>> BEGIN Given data
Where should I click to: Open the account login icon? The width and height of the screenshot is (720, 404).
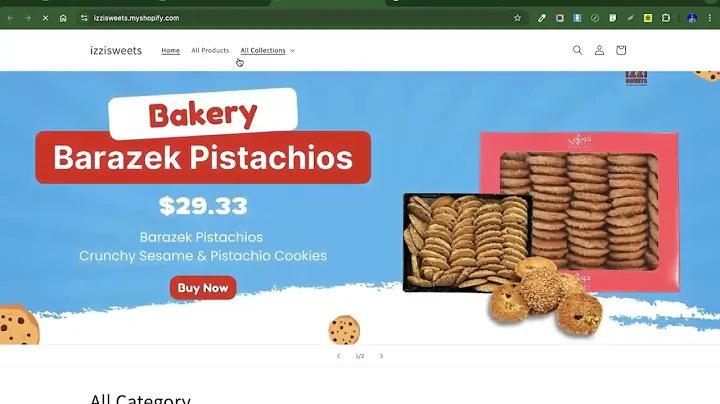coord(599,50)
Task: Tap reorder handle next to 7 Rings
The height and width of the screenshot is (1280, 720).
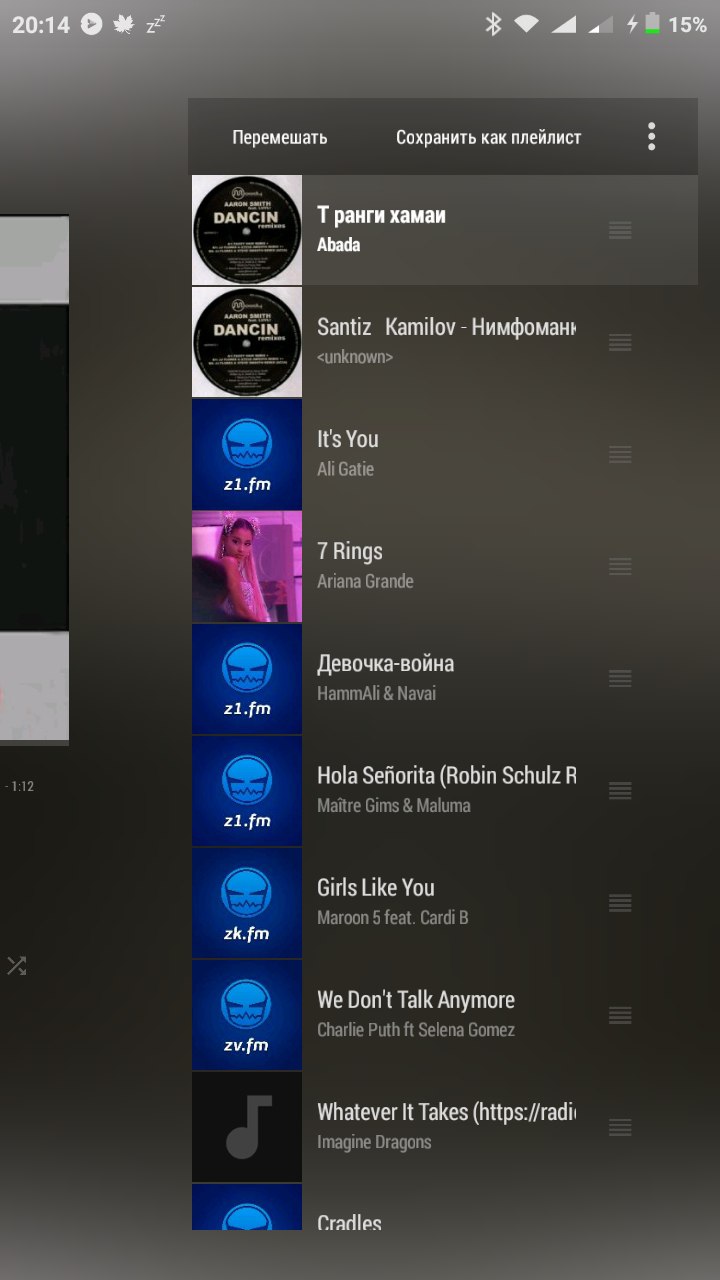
>> END Given data
>> BEGIN Given data
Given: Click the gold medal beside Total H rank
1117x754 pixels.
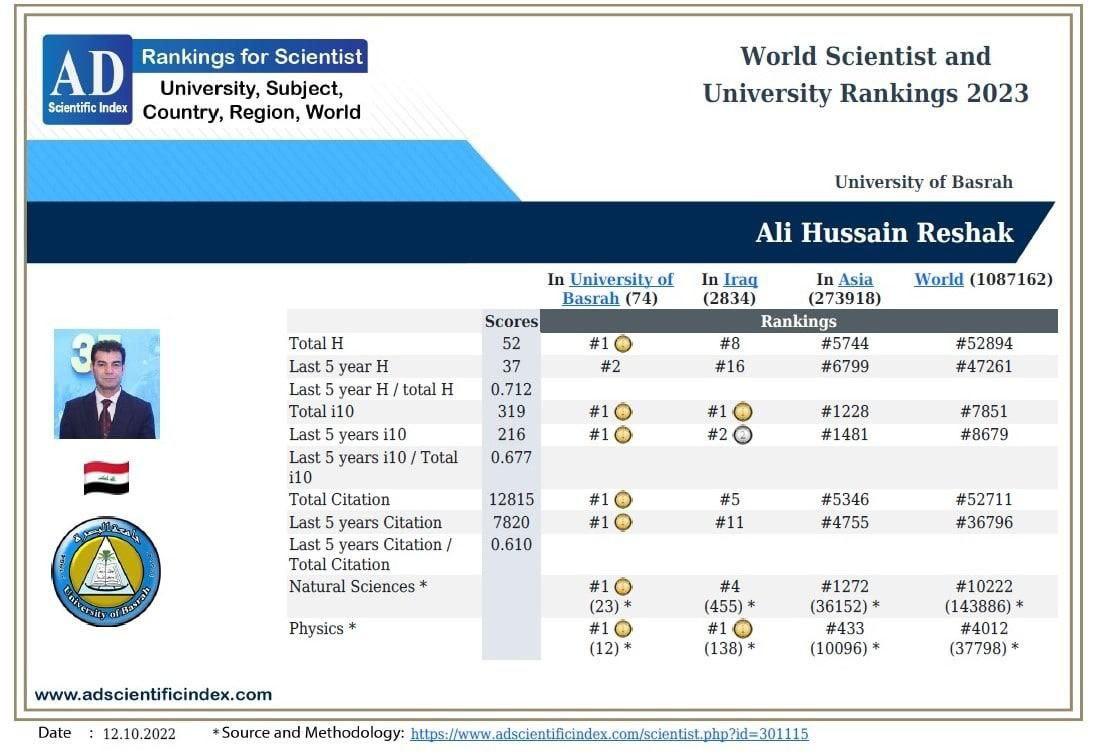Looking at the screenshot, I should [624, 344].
>> END Given data
>> BEGIN Given data
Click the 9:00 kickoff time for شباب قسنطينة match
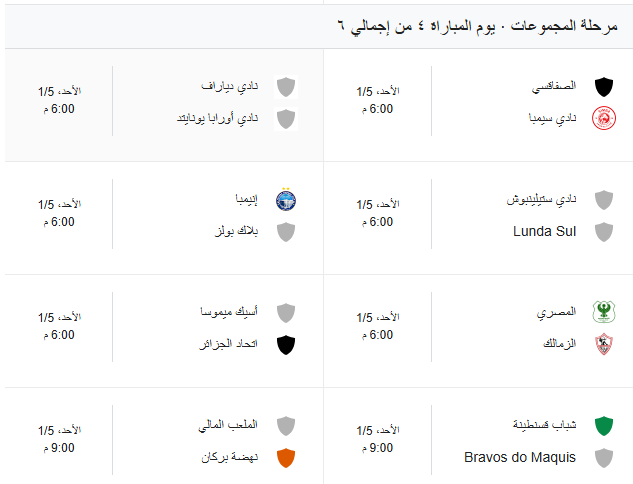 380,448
>> END Given data
What is asked: Convert the stretch of data from the line containing "Given: Click the" through the line containing "Looking at the" into a numbered list, skipping any blank lines. Leave the pictures out of your answer.

Solution:
1. Given: Click the gold medal beside Total H rank
2. 1117x754 pixels.
3. Looking at the screenshot, I should [624, 344].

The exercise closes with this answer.